**CHALLENGE:** Resume the forum thread about favorite music download sites, writing on from right after its final sentence.

**PASSAGE:**
# What are your favorite music download sites?



## Hillbilly SQ (Jan 26, 2007)

What places have the best quality downloads? And is there a place that has a really good bang for the buck for what you get?


----------



## Stycker (Jan 31, 2018)

I have always had good luck with HDtracks and Onkyo Hi res music. I also like to get CD's from Goodwill and Second Spin online used CD's. But its all in the recording and engineering of the album anyway.


----------



## dmazyn (Apr 29, 2008)

I use Murfie Music. It's a used CD site but allows you to download any CD you buy in multiple formats including Flac. You can either just buy the CD and download it with no shipping cost or download and have the CD shipped. 

I have gotten about 20 CD's from them without any issues.


----------



## DavidRam (Nov 2, 2014)

HDtracks and Amazon


----------



## bbfoto (Aug 28, 2005)

I've decided to bump this thread just to get an idea of where most people are finding, purchasing, and/or streaming their music. Newer music releases in particular.

As a FYI, if the artist or music is one I enjoy listening to regularly, I tend to purchase non-DRM downloads that can be saved as local files or purchase the physical media, rather than just streaming the content.

I will only purchase and download from *HDtracks* and the other various Hi-Res providers very selectively. It's reserved for unique releases or versions that aren't available anywhere else. And if it's "Hi-Res" on HDtracks, I will only purchase after confirming the release is not simply "transposed" from existing media or releases, and not derived from an inferior master.


Personally, I'm finding *BandCamp* as being one of the best sources for newer music. But a large majority of legacy or mainstream artists are available there as well.

**DATASET CONTENT:**
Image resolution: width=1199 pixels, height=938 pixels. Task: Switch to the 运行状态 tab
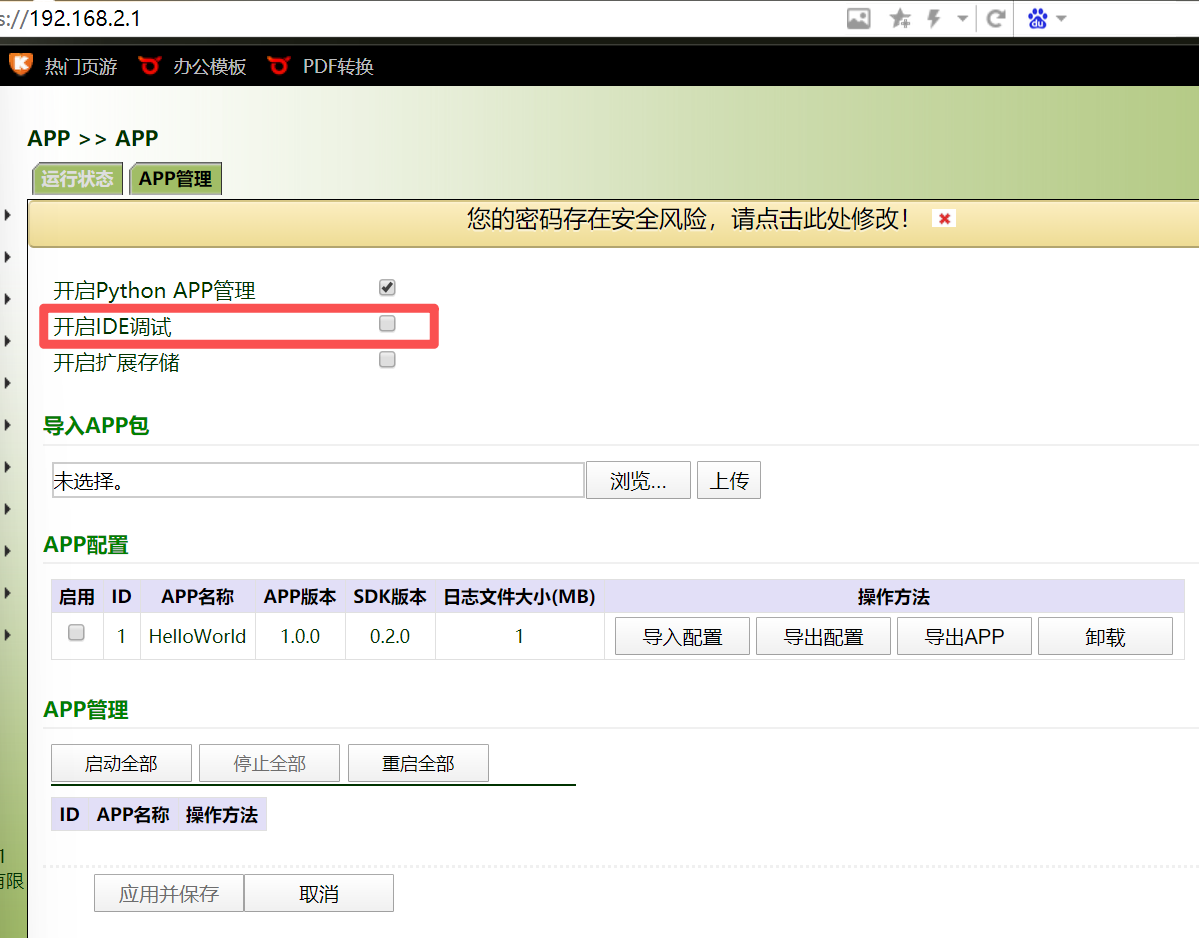tap(77, 179)
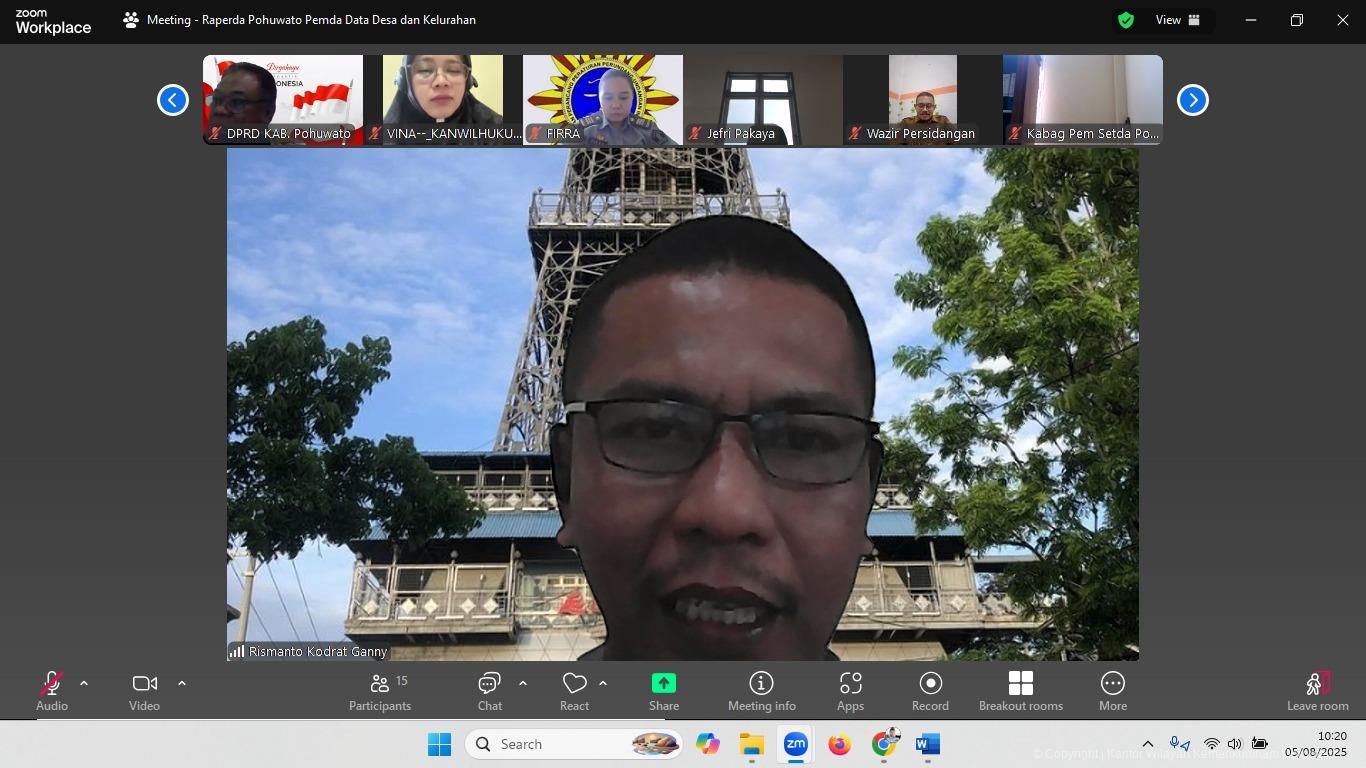The height and width of the screenshot is (768, 1366).
Task: Open the React emoji menu
Action: (574, 691)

**OUTPUT BELOW:**
And many artists, including established artists, offer their entire discography for download at a substantial discount.

Sales on BandCamp are generally artist-direct, or direct from the respective record label, so from what I've read, artists receive a much higher percentage of their music sales from BandCamp than from any other revenue source.

And prices on BandCamp are extremely reasonable, with the option to contribute more if desired.

Many artists also offer unique and/or Limited Edition releases, such as exclusive Vinyl LPs, Autographed media, merchandise & swag, as well as "bundled" offers.

You can download the files from BandCamp in nearly any format you desire:

WAV, AIFF, FLAC, AAC, MP3, etc.

And BandCamp's "similar artists" recommendations are generally quite good as well.

You can usually listen to ALL of the Full Length tracks before committing to a purchase, and ALL purchases include Unlimited Streaming via the BandCamp streaming app.


For more home-baked, independent, and unique music via downloads or streaming, *SoundCloud* can be a good option. But it seems to be more difficult to sift through the multitude of mediocre stuff to find the gems. But there are some gems to be found.

For out of print, rare, hard to find releases, I will usually search the *Discogs Marketplace *first and purchase the physical media (an LP, CD, SACD, Blu-Ray, DVD-Audio, etc.).

For physical media, eBay and Amazon are also options, and between these three you can usually find a very reasonable price.

I need to look into that Murfie Music site that was posted above.


STREAMING:

To discover new music, the various Streaming Services have become invaluable. But it's difficult to choose just one as each have unique strengths and weaknesses.

Like many, I have *Amazon Prime*, and that includes a decent range of artists and genres for streaming via the included *Amazon Music*. I haven't upgraded to the Amazon HD service.

I do tend to like the recommendations that Amazon Music provides while streaming via "random play" within a particular genre, and it's easy to "steer" their algorithm more towards your preferences by "disliking" particular tracks that come up in the shuffle.

I also have streaming via *BandCamp*, *SoundCloud*, *Tidal HiFi*, and *Qobuz*.

For whatever reason, I tend to use Tidal HiFi and SoundCloud the least. In addition to streaming, Qobuz also offers Hi-Res download purchases, and its library is a bit different from others, although a bit limited as well.

I've not purchased any new portable Apple _iOS_ devices for many years now, so I haven't compared *Apple Music* extensively to others, though my better half uses it, so it's always an available option.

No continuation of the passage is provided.